- **The task**
Transcribe every entry word for word, but drop the pictures.

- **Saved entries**

▽

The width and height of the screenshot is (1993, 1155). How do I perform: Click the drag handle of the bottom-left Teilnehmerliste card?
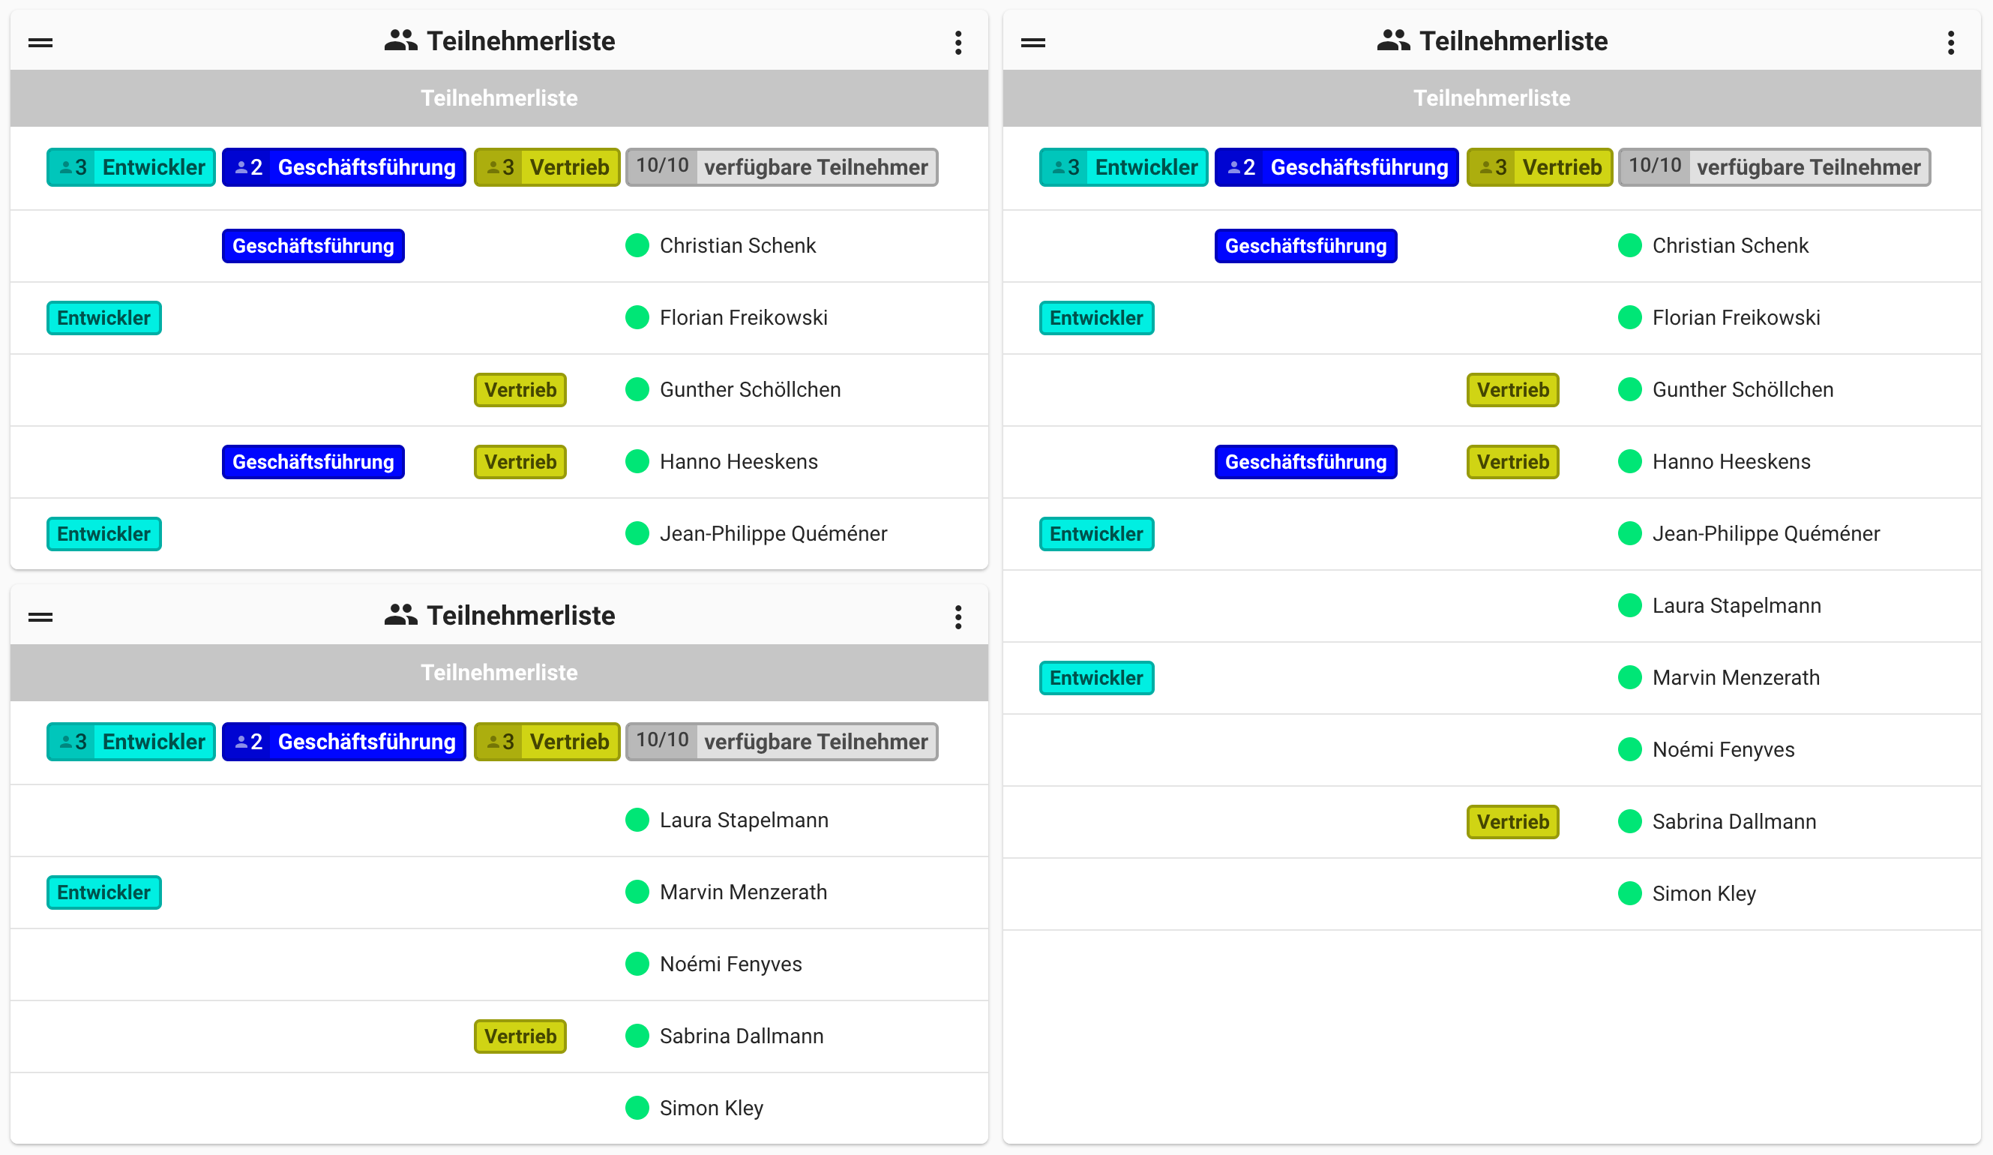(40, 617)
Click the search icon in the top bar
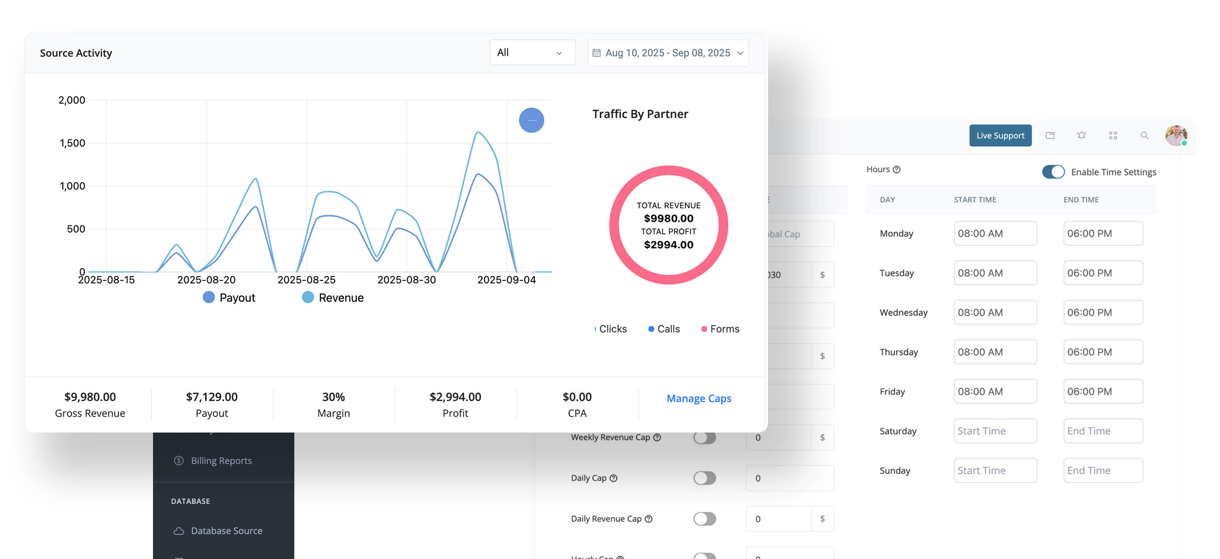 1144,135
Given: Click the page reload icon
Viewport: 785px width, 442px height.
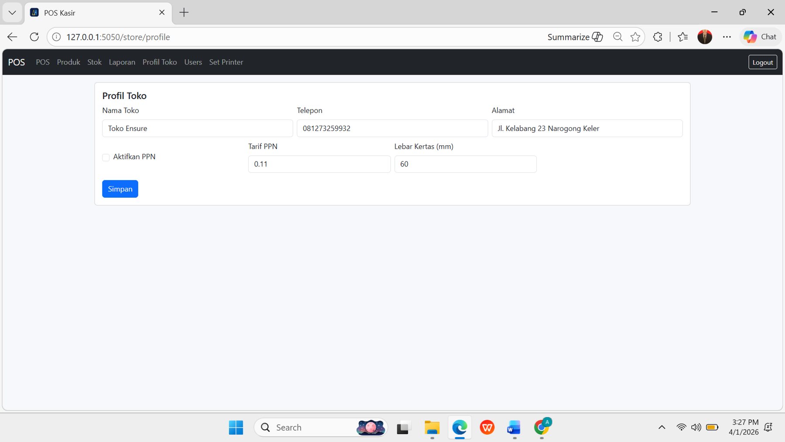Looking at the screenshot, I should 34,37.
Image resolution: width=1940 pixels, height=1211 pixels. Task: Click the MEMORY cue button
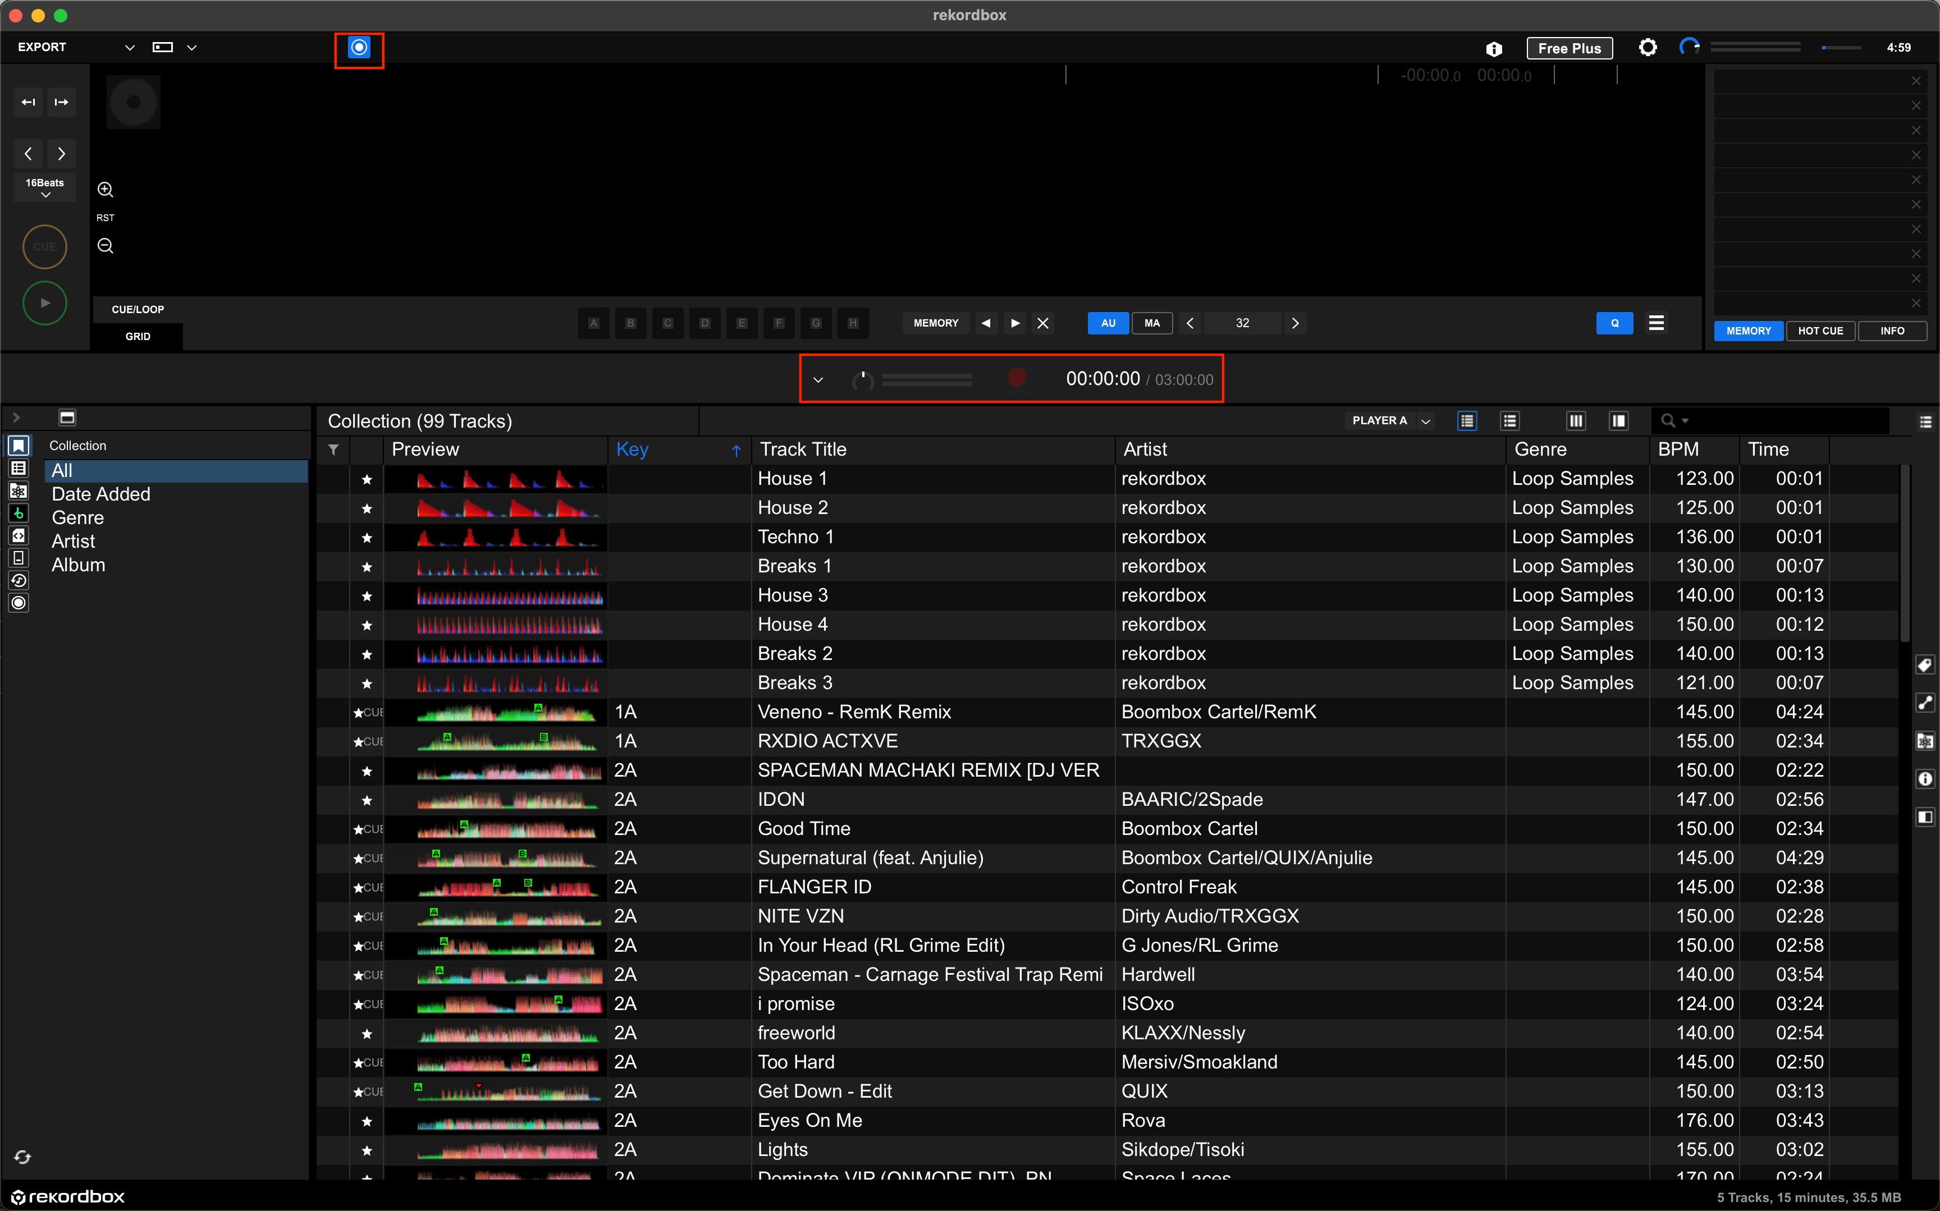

△

- **Finished task**
The width and height of the screenshot is (1993, 1155). How do I perform: Click the drag handle of the bottom-left Teilnehmerliste card?
(40, 617)
Click the search icon in the top bar
 1144,135
Given: Click the page reload icon
Viewport: 785px width, 442px height.
Looking at the screenshot, I should 34,37.
Image resolution: width=1940 pixels, height=1211 pixels. Task: Click the MEMORY cue button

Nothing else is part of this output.